* Start *
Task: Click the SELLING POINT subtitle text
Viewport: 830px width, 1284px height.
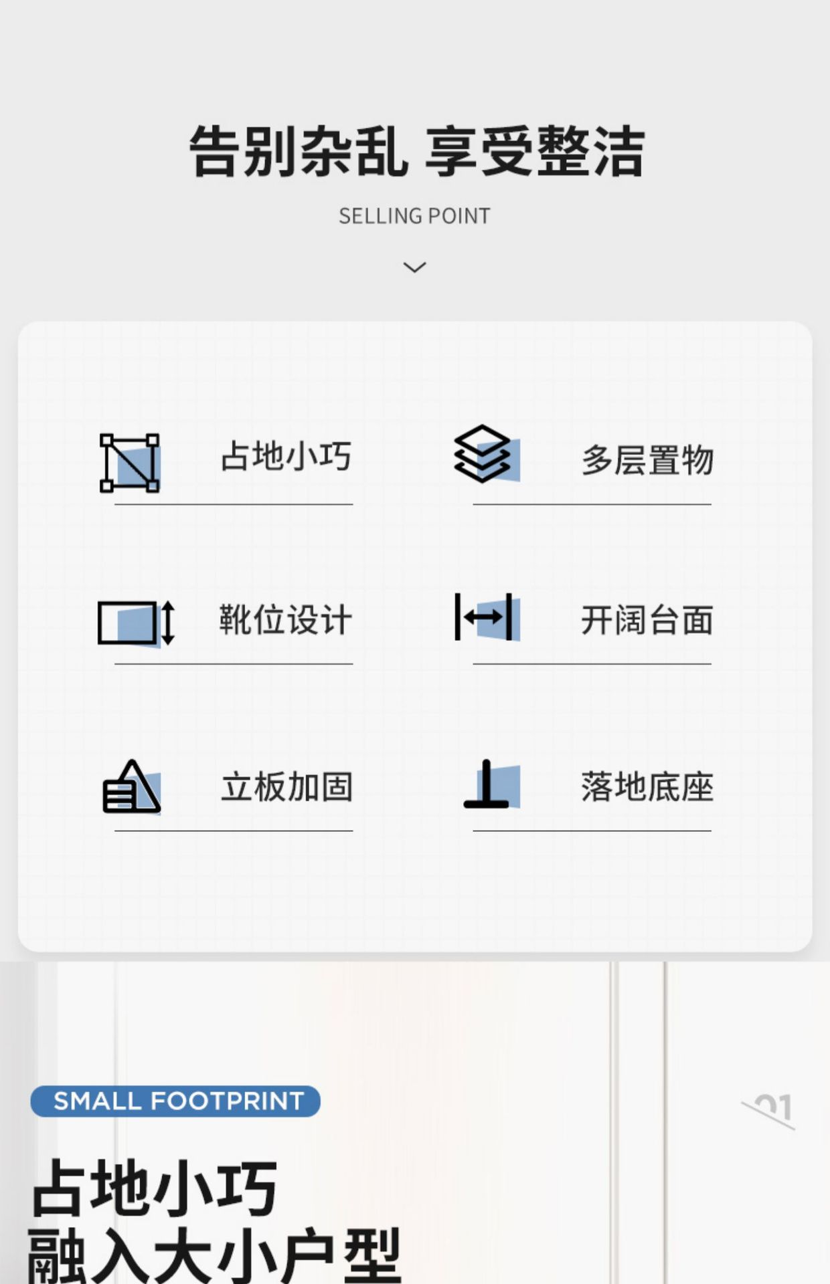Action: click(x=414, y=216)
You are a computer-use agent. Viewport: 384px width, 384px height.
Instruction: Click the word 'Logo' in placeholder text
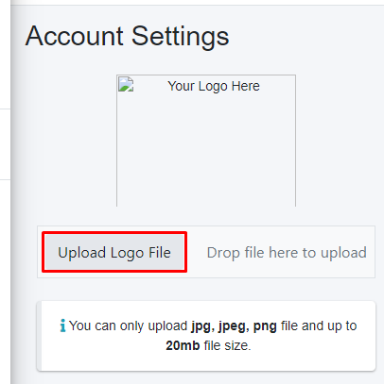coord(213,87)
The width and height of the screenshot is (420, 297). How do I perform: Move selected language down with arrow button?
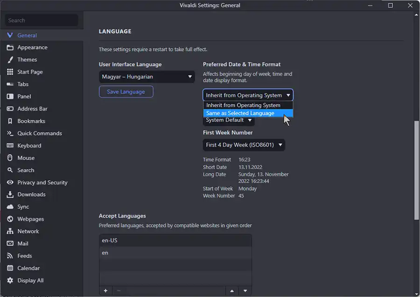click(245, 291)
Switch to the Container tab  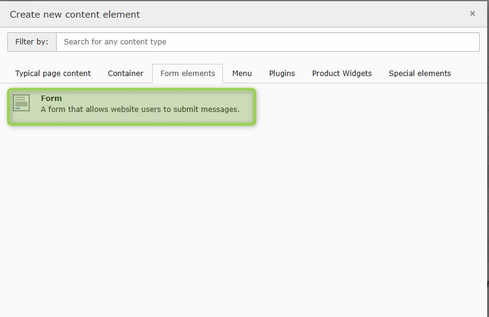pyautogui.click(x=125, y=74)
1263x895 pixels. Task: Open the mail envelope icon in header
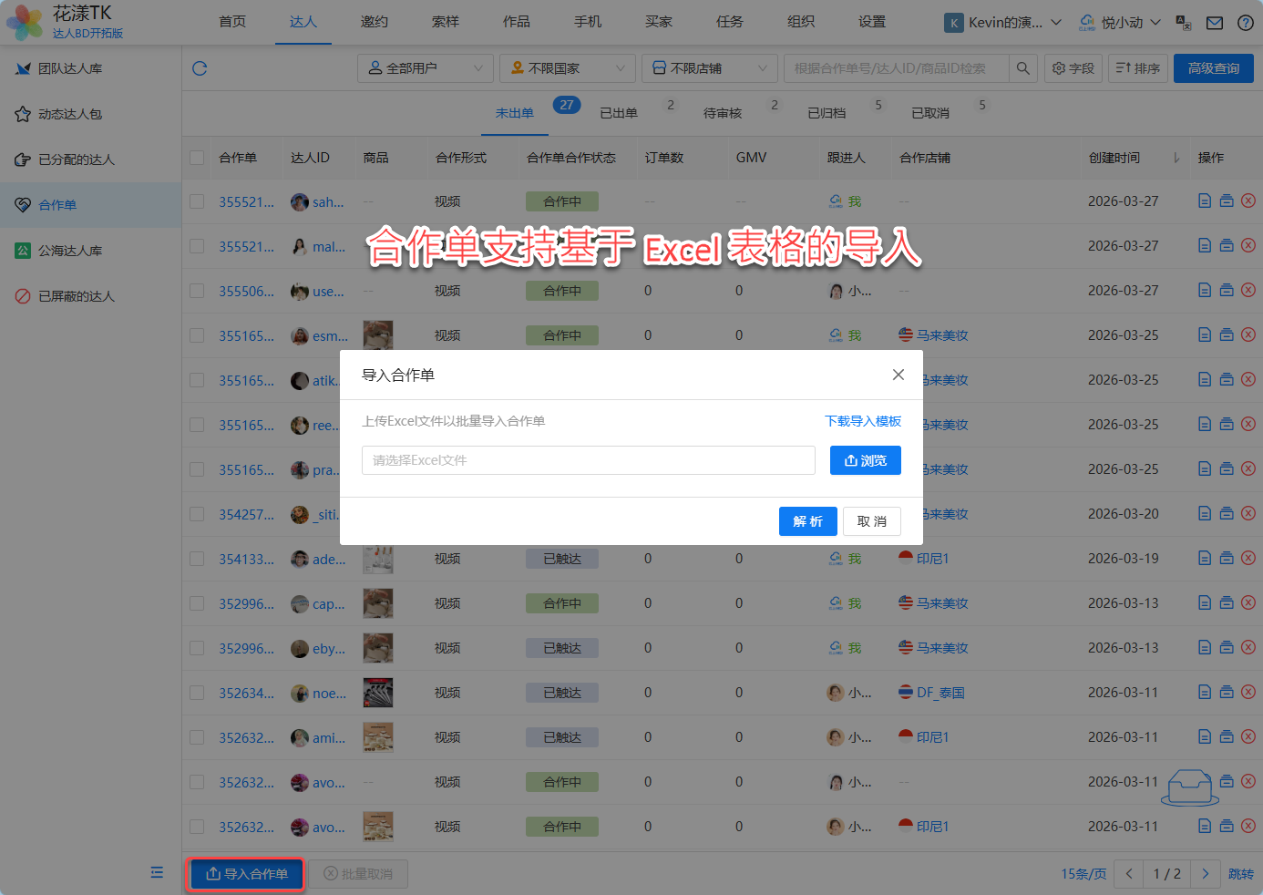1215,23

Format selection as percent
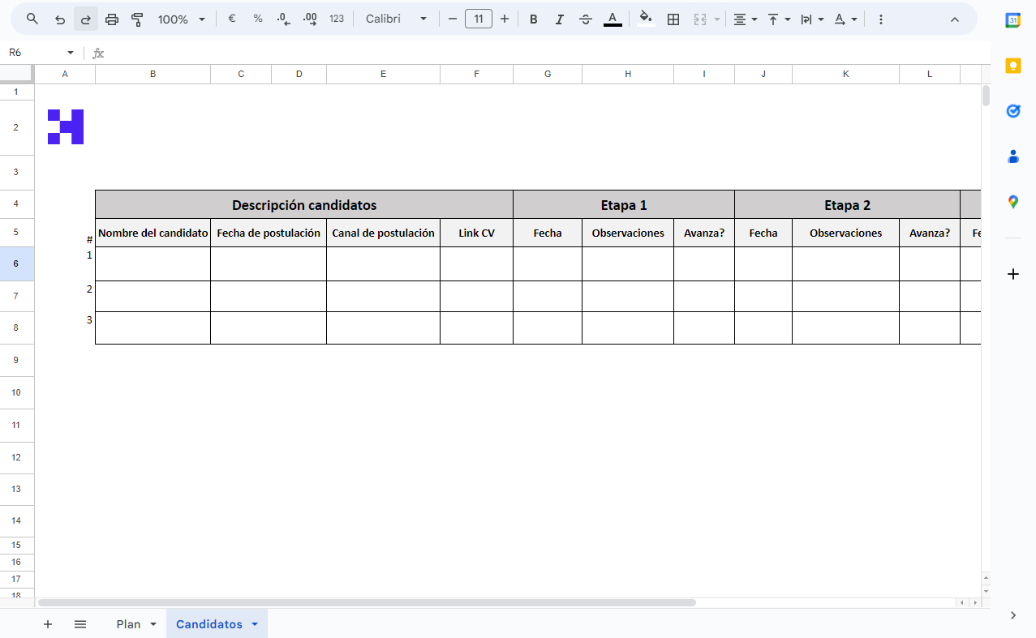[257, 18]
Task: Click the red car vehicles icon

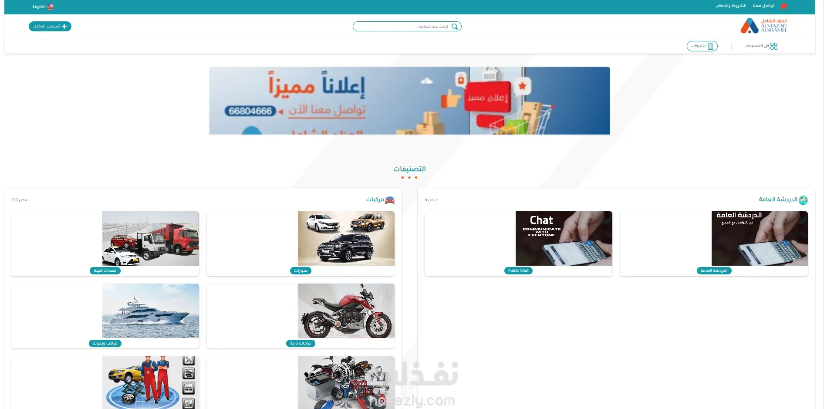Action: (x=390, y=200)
* End *
* Start *
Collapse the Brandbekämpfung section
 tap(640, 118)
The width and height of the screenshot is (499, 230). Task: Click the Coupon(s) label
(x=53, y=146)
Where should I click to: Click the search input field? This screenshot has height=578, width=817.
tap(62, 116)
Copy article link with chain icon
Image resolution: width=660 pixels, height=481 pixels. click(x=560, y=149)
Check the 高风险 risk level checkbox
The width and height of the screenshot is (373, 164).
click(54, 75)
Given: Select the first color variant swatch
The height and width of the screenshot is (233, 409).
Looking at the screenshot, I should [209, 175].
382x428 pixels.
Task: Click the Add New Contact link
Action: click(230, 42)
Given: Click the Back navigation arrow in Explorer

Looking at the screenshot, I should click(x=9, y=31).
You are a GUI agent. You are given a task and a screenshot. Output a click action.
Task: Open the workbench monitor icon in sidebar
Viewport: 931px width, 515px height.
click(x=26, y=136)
* End *
* Start *
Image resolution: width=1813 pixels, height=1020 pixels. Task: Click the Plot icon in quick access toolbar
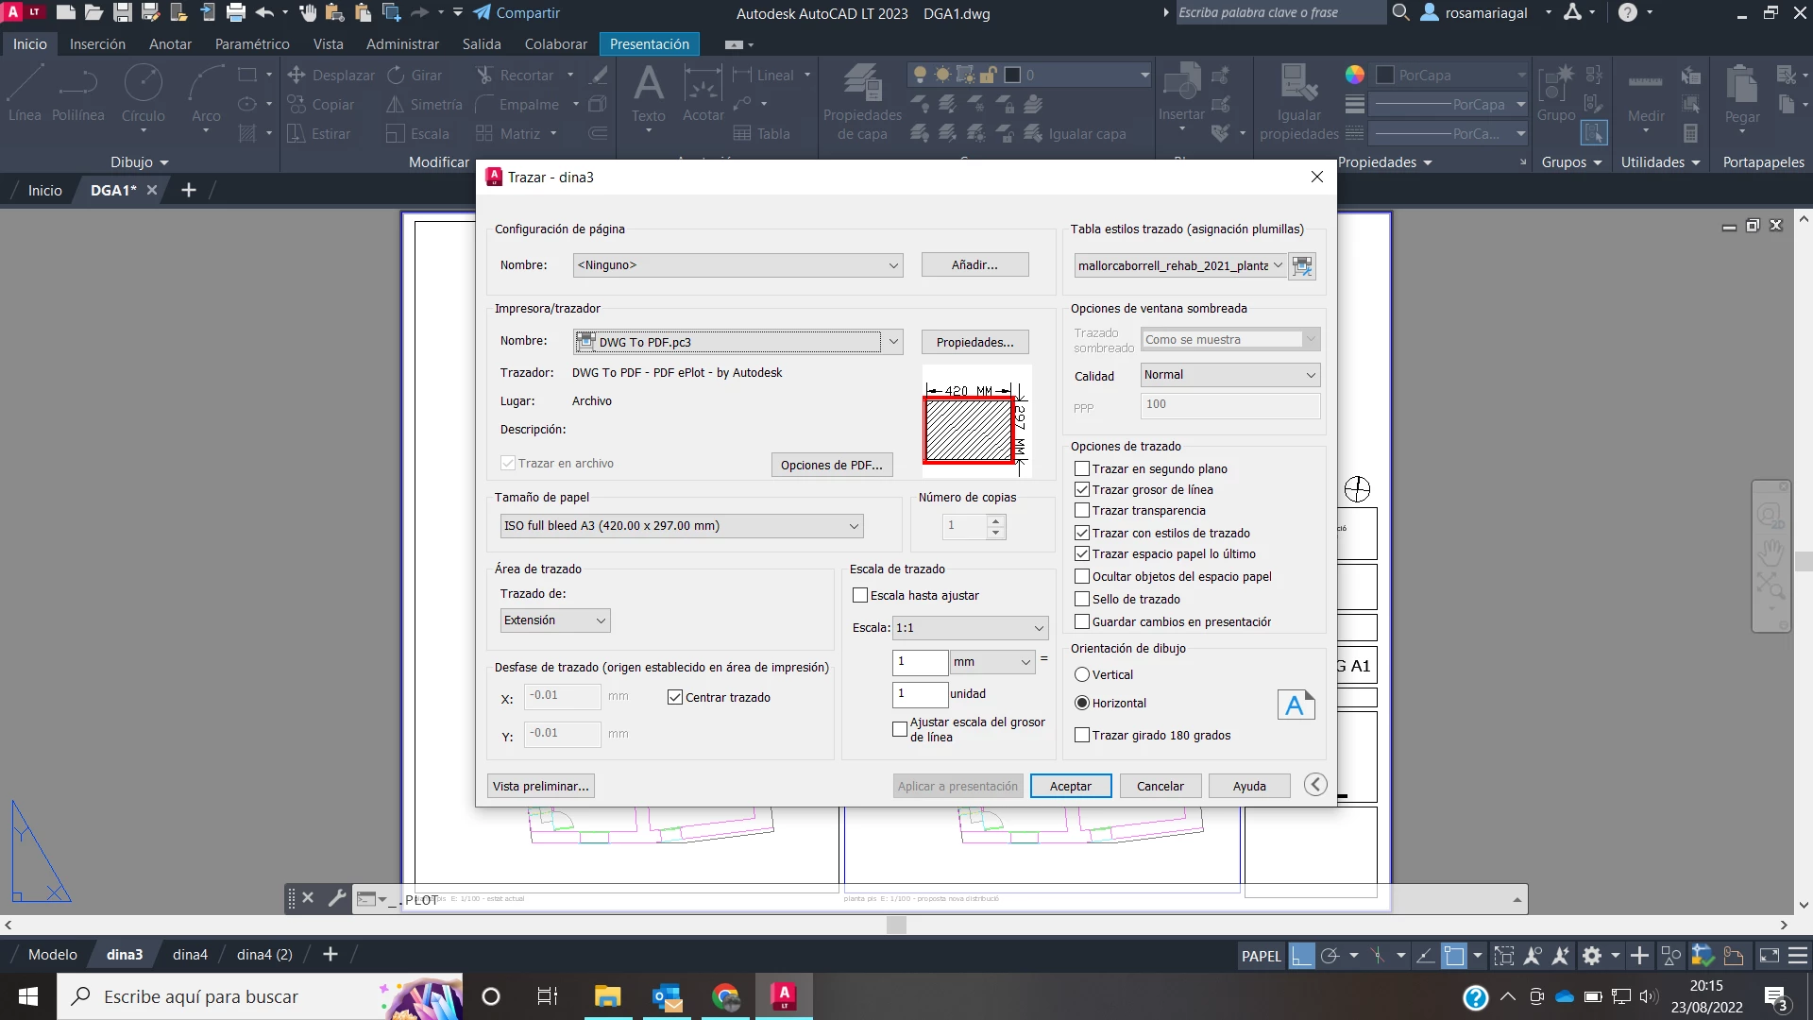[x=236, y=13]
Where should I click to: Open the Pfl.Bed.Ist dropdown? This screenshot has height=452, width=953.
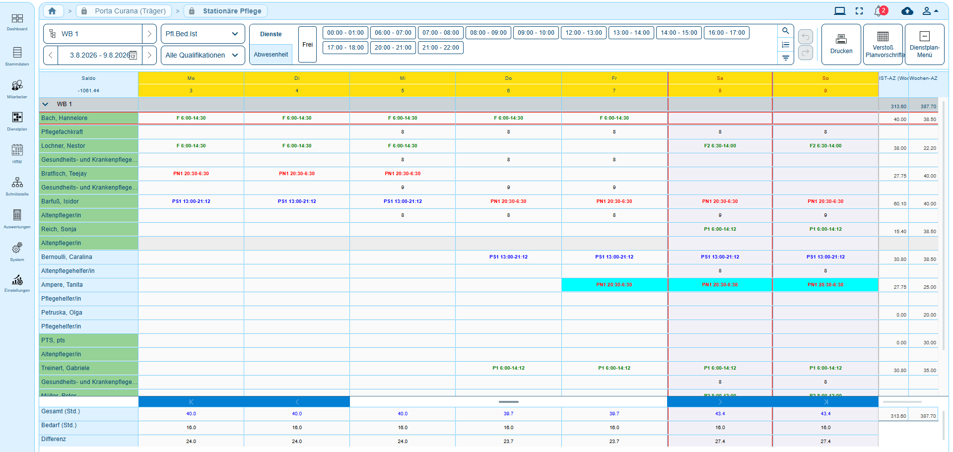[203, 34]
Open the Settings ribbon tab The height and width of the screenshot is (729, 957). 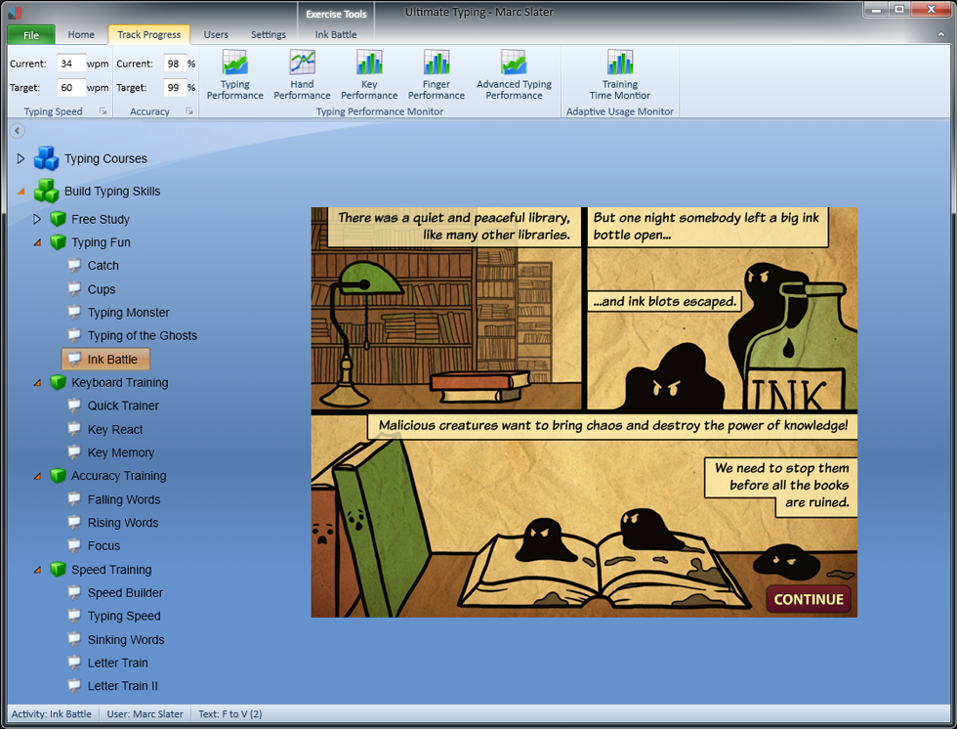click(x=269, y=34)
* End *
Given exercise: Scale the items that begin at the line containing "Task: Click the SELLING POINT subtitle text" and end after the line containing "coord(213,87)". Give those lines again with their requests, multiply each click coordinate in the answers by 0.8, round to whole numbers with halves going up, and leave the pictures out.

Answer for the task:
Task: Click the SELLING POINT subtitle text
Viewport: 830px width, 1284px height.
Action: click(x=331, y=173)
You are a computer-use agent. Viewport: 384px width, 384px height.
Instruction: Click the word 'Logo' in placeholder text
coord(170,70)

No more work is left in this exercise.